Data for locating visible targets

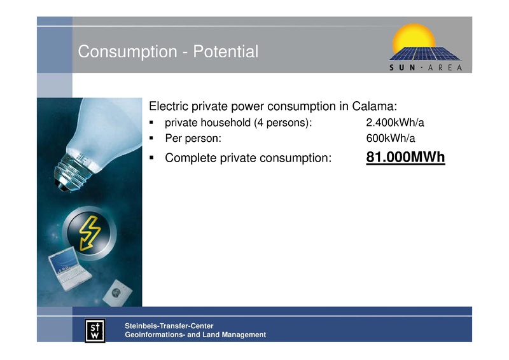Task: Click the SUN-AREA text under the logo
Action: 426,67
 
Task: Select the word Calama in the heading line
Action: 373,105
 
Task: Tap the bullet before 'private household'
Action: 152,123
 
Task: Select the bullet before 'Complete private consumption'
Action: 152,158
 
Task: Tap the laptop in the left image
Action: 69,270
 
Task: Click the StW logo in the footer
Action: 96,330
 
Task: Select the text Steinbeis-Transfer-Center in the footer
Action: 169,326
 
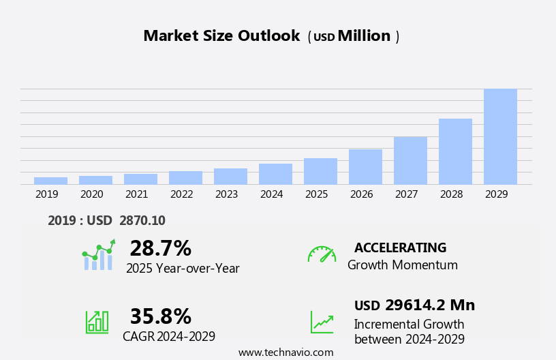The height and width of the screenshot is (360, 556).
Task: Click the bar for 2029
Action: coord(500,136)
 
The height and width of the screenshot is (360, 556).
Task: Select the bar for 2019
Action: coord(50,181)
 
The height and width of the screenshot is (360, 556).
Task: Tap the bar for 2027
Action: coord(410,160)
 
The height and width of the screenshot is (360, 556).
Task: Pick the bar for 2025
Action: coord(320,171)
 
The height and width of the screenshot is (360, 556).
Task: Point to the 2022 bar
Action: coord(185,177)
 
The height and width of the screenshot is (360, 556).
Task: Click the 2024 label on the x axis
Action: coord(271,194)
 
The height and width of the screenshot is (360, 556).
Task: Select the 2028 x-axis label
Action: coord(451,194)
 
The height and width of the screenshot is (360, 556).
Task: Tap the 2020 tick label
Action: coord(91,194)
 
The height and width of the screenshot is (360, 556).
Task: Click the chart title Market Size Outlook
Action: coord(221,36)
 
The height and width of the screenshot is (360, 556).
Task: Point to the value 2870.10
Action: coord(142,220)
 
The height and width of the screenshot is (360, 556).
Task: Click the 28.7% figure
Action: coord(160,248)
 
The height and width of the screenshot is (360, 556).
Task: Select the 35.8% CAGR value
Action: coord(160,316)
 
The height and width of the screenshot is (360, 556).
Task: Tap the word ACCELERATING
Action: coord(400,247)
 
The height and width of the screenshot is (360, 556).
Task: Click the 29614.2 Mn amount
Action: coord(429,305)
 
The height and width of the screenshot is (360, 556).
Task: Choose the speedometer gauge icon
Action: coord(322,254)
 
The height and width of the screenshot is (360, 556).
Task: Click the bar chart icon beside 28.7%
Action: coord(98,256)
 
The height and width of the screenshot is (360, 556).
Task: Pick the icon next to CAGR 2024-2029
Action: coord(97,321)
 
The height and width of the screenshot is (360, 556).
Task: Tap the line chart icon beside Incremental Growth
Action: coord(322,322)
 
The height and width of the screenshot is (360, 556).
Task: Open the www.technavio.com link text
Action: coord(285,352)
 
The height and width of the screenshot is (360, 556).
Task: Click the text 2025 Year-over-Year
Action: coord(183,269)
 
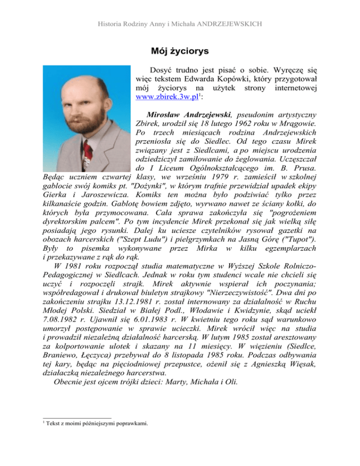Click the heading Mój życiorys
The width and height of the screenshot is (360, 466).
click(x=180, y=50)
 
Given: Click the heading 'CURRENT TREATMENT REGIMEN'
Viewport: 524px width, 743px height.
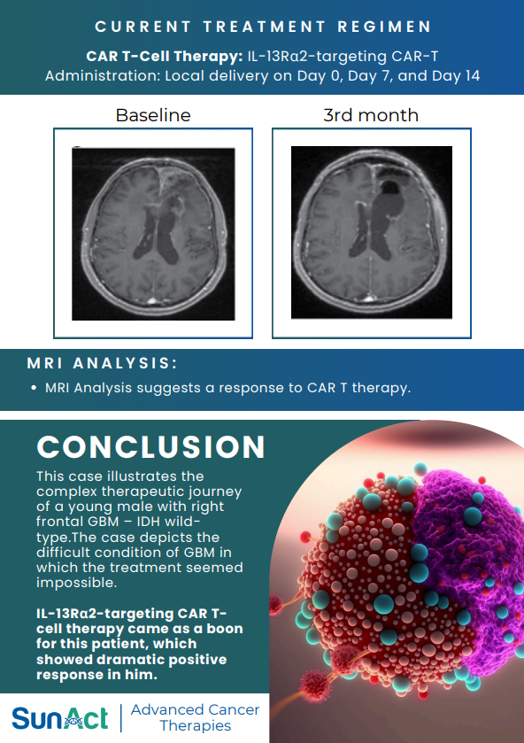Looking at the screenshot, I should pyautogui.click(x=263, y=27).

SHORT TASK
Can you print the data above character for character, leaving out the pictures?

EXERCISE OUTPUT
Task: Click the SUN-AREA text under the logo
Action: 426,67
 
Task: Select the word Calama in the heading line
Action: 373,105
 
Task: Tap the bullet before 'private household'
Action: 152,123
 
Task: Select the bullet before 'Complete private consumption'
Action: 152,158
 
Task: Tap the laptop in the left image
Action: 69,270
 
Task: Click the StW logo in the footer
Action: 96,330
 
Task: Select the text Steinbeis-Transfer-Center in the footer
Action: 169,326
 
The height and width of the screenshot is (360, 556).
Task: Click the bar for 2029
Action: coord(500,136)
 
The height and width of the screenshot is (360, 556).
Task: Select the bar for 2019
Action: coord(50,181)
 
The height and width of the screenshot is (360, 556).
Task: Tap the bar for 2027
Action: coord(410,160)
 
The height and width of the screenshot is (360, 556).
Task: Pick the bar for 2025
Action: coord(320,171)
 
The height and width of the screenshot is (360, 556).
Task: Point to the 2022 bar
Action: coord(185,177)
 
The height and width of the screenshot is (360, 556).
Task: Click the 2024 label on the x axis
Action: coord(271,194)
 
The height and width of the screenshot is (360, 556).
Task: Select the 2028 x-axis label
Action: coord(451,194)
 
The height and width of the screenshot is (360, 556).
Task: Tap the 2020 tick label
Action: coord(91,194)
 
The height and width of the screenshot is (360, 556).
Task: Click the chart title Market Size Outlook
Action: coord(221,36)
 
The height and width of the screenshot is (360, 556).
Task: Point to the value 2870.10
Action: coord(142,220)
 
The height and width of the screenshot is (360, 556).
Task: Click the 28.7% figure
Action: coord(160,248)
 
The height and width of the screenshot is (360, 556).
Task: Select the 35.8% CAGR value
Action: coord(160,316)
 
The height and width of the screenshot is (360, 556).
Task: Tap the word ACCELERATING
Action: coord(400,247)
 
The height and width of the screenshot is (360, 556).
Task: Click the 29614.2 Mn amount
Action: coord(429,305)
 
The height and width of the screenshot is (360, 556).
Task: Choose the speedometer gauge icon
Action: coord(322,254)
 
The height and width of the screenshot is (360, 556).
Task: Click the bar chart icon beside 28.7%
Action: coord(98,256)
 
The height and width of the screenshot is (360, 556).
Task: Pick the icon next to CAGR 2024-2029
Action: coord(97,321)
 
The height and width of the screenshot is (360, 556).
Task: Tap the line chart icon beside Incremental Growth
Action: coord(322,322)
 
The height and width of the screenshot is (360, 556).
Task: Open the www.technavio.com link text
Action: coord(285,352)
 
The height and width of the screenshot is (360, 556).
Task: Click the text 2025 Year-over-Year
Action: coord(183,269)
 
Click the heading Mój życiorys
The width and height of the screenshot is (360, 466).
click(x=180, y=50)
 
Given: Click the heading 'CURRENT TREATMENT REGIMEN'
Viewport: 524px width, 743px height.
Looking at the screenshot, I should pyautogui.click(x=263, y=27).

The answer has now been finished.